I know, that I can use multiple subselects and then use SUBSTR and INSTR functions, but just thinking - is there any other way how to make it quicker? and especially, if such "columns" could be much more and they could dynamically change (e.g. for one there will be task, but for other no)?
Upvotes: 0
Views: 791
Reputation: 23578
You can use REGEXP_SUBSTR to do this:
WITH sample_data AS (SELECT 1 ID, 'Project: xxxxxxx Task: yyyyyy Description: rrrrrr Info: qqqqqqq' str FROM dual UNION ALL
SELECT 2 ID, 'Project: abcdef Description: fred Info: bloggs' str FROM dual UNION ALL
SELECT 3 ID, 'Task: be awesome. Project: the best project ever! Description: my special project Info: only for the best people' str FROM dual UNION ALL
SELECT 4 ID, 'Project: Description: james' str FROM dual UNION ALL
SELECT 5 ID, 'Project: 151069Task: 99.6Product: Customized something-or-other' str FROM dual)
SELECT ID,
str,
regexp_substr(str, 'Project: (.*?)( *Task:| *Description:| *Info:| *$)', 1, 1, NULL, 1) PROJECT,
regexp_substr(str, 'Task: (.*?)( *Project:| *Description:| *Info:| *$)', 1, 1, NULL, 1) task,
regexp_substr(str, 'Description: (.*?)( *Project:| *Task:| *Info:| *$)', 1, 1, NULL, 1) description,
regexp_substr(str, 'Info: (.*?)( *Project:| *Description:| *Task:|$)', 1, 1, NULL, 1) info
FROM sample_data;
Results:
ID STR PROJECT TASK DESCRIPTION INFO
---------- -------------------------------------------------------------------------------- -------------------------------------------------------------------------------- -------------------------------------------------------------------------------- -------------------------------------------------------------------------------- --------------------------------------------------------------------------------
1 Project: xxxxxxx Task: yyyyyy Description: rrrrrr Info: qqqqqqq xxxxxxx yyyyyy rrrrrr qqqqqqq
2 Project: abcdef Description: fred Info: bloggs abcdef fred bloggs
3 Task: be awesome. Project: the best project ever! Description: my special projec the best project ever! be awesome. my special project only for the best people
4 Project: Description: james james
5 Project: 151069Task: 99.6Product: Customized something-or-other 151069 99.6Product: Customized something-or-other
Each of the regexp_substr's works in the same way. Taking the one generating the Project column, it does:
Find the pattern Project:
that's followed by some (or no) characters, which we put inside brackets to determine the first subexpression: (.*?)
.
Then we check for the words Task:
, Description:
, Info:
or the end of the line ($
), each of which may or may not be preceded by zero or more spaces (*
).
Then we specify the search position and occurrence as 1, the match parameter as null and the output subexpression as 1, since we only want to return the word(s) represented by (.*?)

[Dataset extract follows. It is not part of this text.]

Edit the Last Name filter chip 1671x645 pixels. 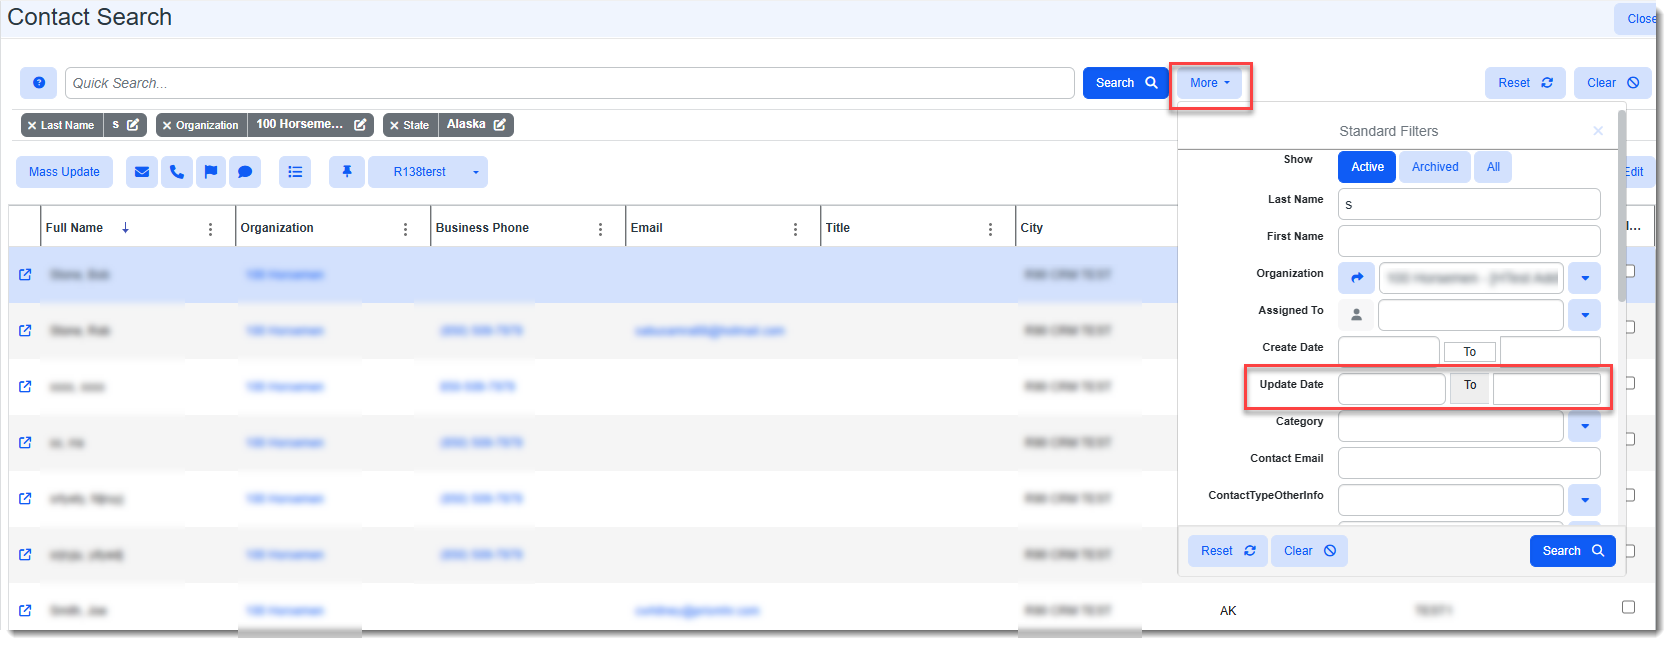[x=132, y=125]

that we defined at the start of the search pattern. And voila!
By doing it that way, it doesn't matter in which order the key words appear in, the regexp_substr will be able to extract the correct word(s) you're after for each key word.
The one caveat is that you need to know how many columns you're expecting to return, but you'd hope that this would be something well defined in your data.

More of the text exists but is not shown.